▸ TASK PROMPT: Extend the article below about Vietnam veterans filing Agent Orange claims for their children, starting after its final paragraph.

▸ PAGE TEXT:
........

Porter said legislation introduced last fall in Congress would fund research into “legacy problems” for those exposed to Agent Orange, pay for services to defendants and provide for outreach. But with only two co-sponsors, the bill has an uphill climb to get passed. She is hoping to build support for the bill through the town-hall meetings.

File and file again

Many Vietnam veterans were disengaged from the VA after returning home from the war, Porter said. While many know about possible effects of Agent Orange exposure for themselves, they don’t realize their children could have been affected as well. And because veterans are scattered across the country, it is harder to identify disease “clusters,” groups of people with unusual diseases that might have been caused by an environmental exposure.

Mokie Porter (seated, holding microphone) answers questions from one of an audience of about 150 veterans gathered at last week's meeting in Morrisville.
Mokie Porter (seated, holding microphone) answers questions from one of an audience of about 150 veterans gathered at last week’s meeting in Morrisville. Photo credit: Rose Hoban

So Porter encourages veterans to file claims for compensation, even if a child’s problem has not yet been found to be connected to Agent Orange exposure.

“We need to show that there’s a problem,” she said. “If they see the volume, there’s more of a reason to address the issue.”

“At first with Agent Orange, the feds denied there were all these problems,” said Deborah Musolino from the Wilmington chapter of the Associates of Vietnam Veterans of America, who drove up for the meeting.  “Now there are so many veterans that are coming up with illnesses and disease.”

She said as scientific evidence has accumulated, the VA has continued to add to the list of illnesses recognized by the VA as related to Agent Orange.

Musolino said that national organizers are encouraging veterans to file claim for their children’s health problems. And even if those claims are denied, at some point in time the scientific evidence may show there is a connection to Agent Orange.

“File a claim; they’ll deny it. But maybe at some point, they will accept it,” Musolino said. “What happens with the VA is that from the date of application they go back, and that’s when you get the compensation; the date of application, not the date that the claim is approved.”

“It might take years and years. But if there is an award given, we’re hoping these children and grandchildren may receive some benefit.”

........

▸ DATA EXCERPT:
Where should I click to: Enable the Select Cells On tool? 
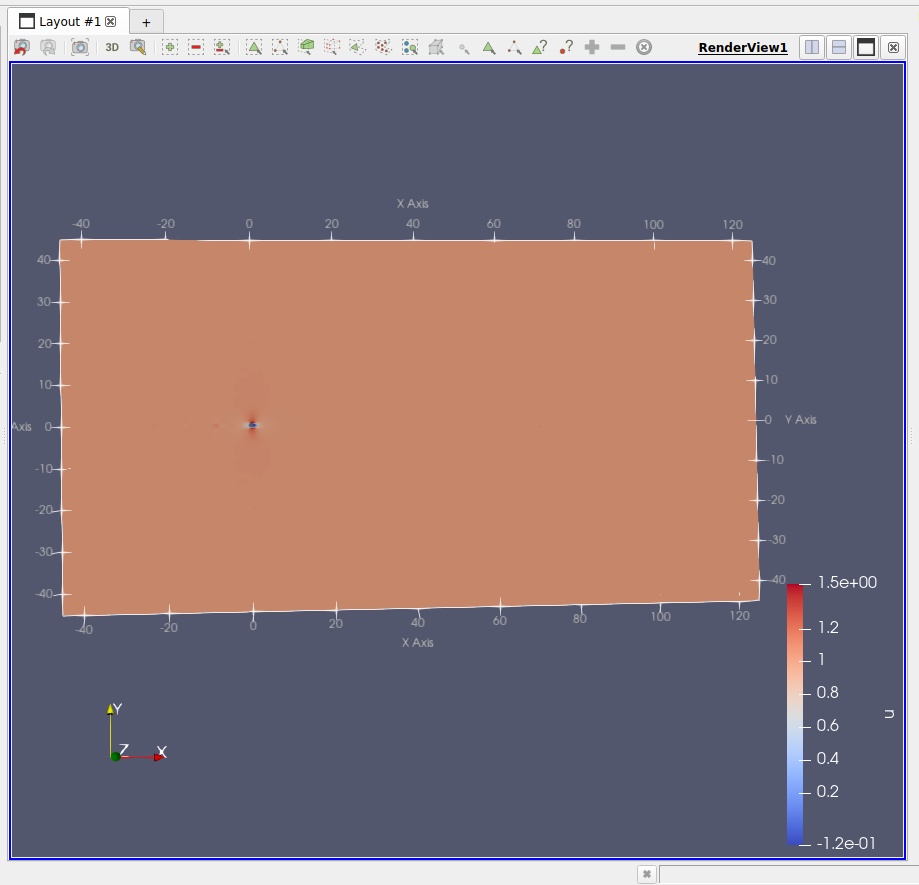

........

▸ RESPONSE AREA:
Key state

“The population is a little more amenable to coming forward and being part of organizations and potentially getting access to care, where years ago they wouldn’t have,” said Allan Perkal, who drove down to Morrisville from Asheville. Perkal is a Vietnam veteran and a retired counselor who worked with his compatriots with post traumatic stress disorder.

He’s planning on arranging another town-hall meeting in Asheville this fall, while Musolino is planning a meeting for this summer in Wilmington.

Of the 735,000 veterans who live in North Carolina, 256,000 of them are Vietnam-era veterans.
Of the 735,000 veterans who live in North Carolina, 256,000 of them are Vietnam-era veterans. The median age of North Carolina’s veterans is 61 years old. Data courtesy Carolina Population Center

North Carolina has a large percentage of veterans. According to data from the Carolina Population Center at UNC-Chapel Hill, the state has more than 736,000 veterans living here, 35 percent of whom were in Vietnam (about 256,000 veterans).

When asked if veterans really don’t know yet about Agent Orange, Perkal said it was surprising how many veterans didn’t think the problem applied to them.

“There’s a major aspect of avoidance and denial and things they haven’t done with their health or things they’ve done to aggravate their health issues, but not gone in for treatment,” said Perkal, who noted that many veterans felt mistreated by the VA system when they first returned from the war and never sought further help from the VA. “They’re out there; they’re by themselves, feeling alienated from things that could help them out.”

Perkal said he was looking forward to getting more meetings organized and getting the word out among his network in Western North Carolina.

“The word coming from other veterans always makes a difference, because the trust issues are always a problem with Vietnam veterans,” Perkal said. “It’s one veteran at a time.”